PRESS OF ALTLANTC CITY (New Jersey) 15 June 05 Turtle found ‘dead’ in crab trap revives in refrigerator (Richard Degener)
Middle Township: Hans Toft figures Lazarus may have seen the white light and swam the other away.
All the high school science teacher knows for sure is that Lazarus, a diamondback terrapin turtle, survived a brush with death.
Toft, a natural sciences teacher here at the Cape May County Technical High School, hopes the tale will save other diamondback terrapins that get stuck in crab traps.
The story began last Friday when Toft's class was checking one of its crab traps on Great Sound. Although the trap has what is known as a "turtle excluder device," somehow a big female, with a shell about eight inches wide, managed to get into the trap.
The aquatic turtle that lives in brackish water, and is considered a threatened species in New Jersey, wasn't moving. She appeared dead. When terrapins get stuck in crab traps they can't surface for air and they eventually drown. Toft said that is one reason he checks the crab traps every day.
"It was dead and I was very upset. I blew breath into it, which I didn't think would do any good, but I did it to gross my students out," Toft said.
Because Lazarus was bearing eggs, Toft decided to bring her back to the school and extract them. A program at the Wetlands Institute takes eggs out of terrapins killed crossing roads, hatches them in the lab and then releases the baby turtles back into the wild.
It was Friday afternoon, so Toft chucked the turtle into a refrigerator, figuring he would deal with it later. On Sunday, he came into the classroom to check whether the blueclaw crabs had molted, and he opened the refrigerator door to find a live turtle. Lazarus was moving.

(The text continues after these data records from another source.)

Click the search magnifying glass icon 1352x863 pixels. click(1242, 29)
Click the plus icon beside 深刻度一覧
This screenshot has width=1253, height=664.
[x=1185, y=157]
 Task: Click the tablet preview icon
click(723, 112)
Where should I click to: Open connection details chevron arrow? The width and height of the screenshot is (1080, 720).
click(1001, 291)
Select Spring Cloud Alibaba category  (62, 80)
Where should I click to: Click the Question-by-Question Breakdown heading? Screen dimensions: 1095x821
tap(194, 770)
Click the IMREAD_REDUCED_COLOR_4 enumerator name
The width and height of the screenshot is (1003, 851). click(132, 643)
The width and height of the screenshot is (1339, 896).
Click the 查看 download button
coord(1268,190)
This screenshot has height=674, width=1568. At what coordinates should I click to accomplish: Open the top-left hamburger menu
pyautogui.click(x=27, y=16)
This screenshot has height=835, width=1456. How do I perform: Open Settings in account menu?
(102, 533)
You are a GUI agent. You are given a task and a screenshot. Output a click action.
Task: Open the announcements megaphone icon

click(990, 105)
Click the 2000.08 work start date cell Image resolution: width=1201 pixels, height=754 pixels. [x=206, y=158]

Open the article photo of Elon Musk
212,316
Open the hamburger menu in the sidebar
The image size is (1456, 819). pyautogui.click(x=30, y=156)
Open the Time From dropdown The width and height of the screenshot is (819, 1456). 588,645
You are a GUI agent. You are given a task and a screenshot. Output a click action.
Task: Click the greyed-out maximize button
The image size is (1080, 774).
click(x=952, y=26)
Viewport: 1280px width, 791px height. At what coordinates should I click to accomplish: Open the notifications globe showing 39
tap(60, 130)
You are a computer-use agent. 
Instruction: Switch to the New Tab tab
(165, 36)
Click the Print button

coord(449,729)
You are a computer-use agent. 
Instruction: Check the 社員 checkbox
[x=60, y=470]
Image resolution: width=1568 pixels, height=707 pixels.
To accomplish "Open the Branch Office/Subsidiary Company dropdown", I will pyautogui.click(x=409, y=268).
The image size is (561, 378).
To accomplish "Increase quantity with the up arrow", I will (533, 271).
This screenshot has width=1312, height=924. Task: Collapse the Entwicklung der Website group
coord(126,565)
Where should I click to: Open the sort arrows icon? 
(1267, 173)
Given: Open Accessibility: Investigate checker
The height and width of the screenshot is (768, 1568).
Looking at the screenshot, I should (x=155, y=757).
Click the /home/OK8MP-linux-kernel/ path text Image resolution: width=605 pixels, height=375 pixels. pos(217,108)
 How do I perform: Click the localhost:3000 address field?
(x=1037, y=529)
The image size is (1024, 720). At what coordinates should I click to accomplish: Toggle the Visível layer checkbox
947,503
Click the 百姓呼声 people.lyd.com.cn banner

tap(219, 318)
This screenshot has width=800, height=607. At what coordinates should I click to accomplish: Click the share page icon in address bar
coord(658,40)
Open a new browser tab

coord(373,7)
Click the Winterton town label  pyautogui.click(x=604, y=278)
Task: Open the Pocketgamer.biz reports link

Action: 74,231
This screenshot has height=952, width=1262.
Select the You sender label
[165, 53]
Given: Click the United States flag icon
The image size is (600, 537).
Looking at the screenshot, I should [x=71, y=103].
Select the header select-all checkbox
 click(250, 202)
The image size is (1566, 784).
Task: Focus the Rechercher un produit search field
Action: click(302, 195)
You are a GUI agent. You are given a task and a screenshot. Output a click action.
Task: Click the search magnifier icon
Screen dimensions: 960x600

But the turtle would not open its eyes, so he put it in a dry aquarium hoping it would thaw out. On Monday morning, the class arrived to find a fully revived turtle. Somehow, Toft said Lazarus "restarted her engine."
On Tuesday afternoon, Lazarus was released back into Great Sound at the very same spot where she was caught and feared dead four days earlier.
"I thought it was dead. There was no motion at all on Friday, and today it swam away, trying to bite me," Toft said.
There might be some lessons to be learned. Toft said crabbers might be pulling seemingly dead terrapins out of traps every day. If they throw them in the water in such a state, they could drown. If they throw them on the bank, the gulls will eat them.
Toft isn't sure if the time in a 48-degree refrigerator helped or whether the key was just time passing while the turtle revived itself. All he knows for sure is this particular turtle didn't go to the white light.